AWS VPNとTransit Gateway VPNの違いと選び方を初心者向けに徹底解説!
生徒
「先生、AWS VPNとTransit Gateway VPNって両方あるみたいですが、どっちを使えばいいのか分からないんです。」
先生
「そうだね。AWS VPN(エーダブリューエス ブイピーエヌ)は仮想プライベートネットワーク(カソウプライベートネットワーク)の基本的な接続方法で、Transit Gateway VPN(トランジットゲートウェイ ブイピーエヌ)は複数のネットワークをまとめて接続する仕組みなんだよ。」
生徒
「なるほど!つまり用途によって選び方が変わるってことですか?」
先生
「その通り!じゃあ両者の違いと選び方を具体的に説明していこう。」
1. AWS VPNとは?(Site-to-Site VPN)
AWS VPN(正式名称:AWS Site-to-Site VPN)は、あなたの会社のオフィスや自宅のネットワーク(オンプレミス)と、AWS上の仮想ネットワークである「VPC」を、インターネットを通じて安全なトンネルでつなぐサービスです。

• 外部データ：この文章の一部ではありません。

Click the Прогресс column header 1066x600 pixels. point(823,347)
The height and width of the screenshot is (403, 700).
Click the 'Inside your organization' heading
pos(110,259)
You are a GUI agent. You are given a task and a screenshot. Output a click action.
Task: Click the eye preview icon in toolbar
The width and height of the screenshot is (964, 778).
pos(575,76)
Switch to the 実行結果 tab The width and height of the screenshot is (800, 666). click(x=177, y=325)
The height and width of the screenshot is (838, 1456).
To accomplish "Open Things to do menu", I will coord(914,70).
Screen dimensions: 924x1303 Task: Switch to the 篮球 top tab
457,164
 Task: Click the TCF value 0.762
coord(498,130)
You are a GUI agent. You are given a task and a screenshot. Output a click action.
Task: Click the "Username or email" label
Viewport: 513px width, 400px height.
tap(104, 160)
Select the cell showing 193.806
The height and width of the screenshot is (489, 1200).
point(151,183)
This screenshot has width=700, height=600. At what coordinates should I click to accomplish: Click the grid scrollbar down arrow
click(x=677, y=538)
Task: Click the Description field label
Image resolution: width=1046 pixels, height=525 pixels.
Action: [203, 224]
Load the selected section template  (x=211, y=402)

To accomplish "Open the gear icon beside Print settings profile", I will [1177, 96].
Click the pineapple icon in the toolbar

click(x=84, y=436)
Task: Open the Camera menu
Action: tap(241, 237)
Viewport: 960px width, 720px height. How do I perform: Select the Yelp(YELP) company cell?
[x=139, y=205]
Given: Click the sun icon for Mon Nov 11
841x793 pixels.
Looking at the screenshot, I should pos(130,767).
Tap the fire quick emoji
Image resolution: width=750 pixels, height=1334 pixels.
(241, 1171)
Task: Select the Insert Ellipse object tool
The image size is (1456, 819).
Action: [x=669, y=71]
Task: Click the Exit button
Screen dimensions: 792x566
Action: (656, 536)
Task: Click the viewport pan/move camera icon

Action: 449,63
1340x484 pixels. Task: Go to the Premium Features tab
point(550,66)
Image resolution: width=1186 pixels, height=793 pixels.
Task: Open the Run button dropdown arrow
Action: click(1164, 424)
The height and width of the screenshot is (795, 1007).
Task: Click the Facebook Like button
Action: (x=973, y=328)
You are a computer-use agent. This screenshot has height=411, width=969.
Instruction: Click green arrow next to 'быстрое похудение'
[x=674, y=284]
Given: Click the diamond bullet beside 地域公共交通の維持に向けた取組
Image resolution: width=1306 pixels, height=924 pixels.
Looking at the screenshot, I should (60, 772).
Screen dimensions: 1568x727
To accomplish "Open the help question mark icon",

プログラミング未経験の方でもイメージしやすいように例えると、「離れた場所にある2つの部屋を、部外者が絶対に入れない専用の地下通路でつなぐ」ようなものです。この通路(VPN)を通るデータはすべて暗号化されるため、途中で盗み見られる心配がありません。
例えば、自分のPCからLinuxサーバーに接続する設定を確認する際、以下のようなコマンドを使って接続の疎通確認(相手にパケットが届くか)を行うことがあります。VPNが正しく設定されていれば、プライベートなIPアドレスに対して直接通信が可能になります。
ping -c 4 10.0.1.15
PING 10.0.1.15 (10.0.1.15): 56 data bytes
64 bytes from 10.0.1.15: icmp_seq=0 ttl=64 time=15.2 ms
64 bytes from 10.0.1.15: icmp_seq=1 ttl=64 time=14.8 ms
64 bytes from 10.0.1.15: icmp_seq=2 ttl=64 time=15.1 ms
64 bytes from 10.0.1.15: icmp_seq=3 ttl=64 time=14.9 ms
--- 10.0.1.15 ping statistics ---
4 packets transmitted, 4 packets received, 0.0% packet loss
このように、AWS VPNを導入することで、まるで社内LANにサーバーがあるかのような感覚で、安全かつ低コストにクラウドを利用し始めることができるのが最大のメリットです。
2. Transit Gateway VPNとは?
Transit Gateway VPN(トランジットゲートウェイ ブイピーエヌ)は、AWS Transit Gateway(エーダブリューエス トランジットゲートウェイ)を利用したVPN接続です。Transit Gatewayは複数のVPCやオンプレミス環境をハブのようにまとめて接続できる仕組みです。
たとえば、東京リージョンに複数のVPCがあり、それぞれをオンプレミスのネットワークと接続したい場合、個別にVPNを設定すると複雑になります。そこでTransit Gatewayを利用すると、一つのVPN接続で効率よく複数のネットワークを統合できます。
3. 両者の違いを比較
ここではAWS VPNとTransit Gateway VPNの違いを整理します。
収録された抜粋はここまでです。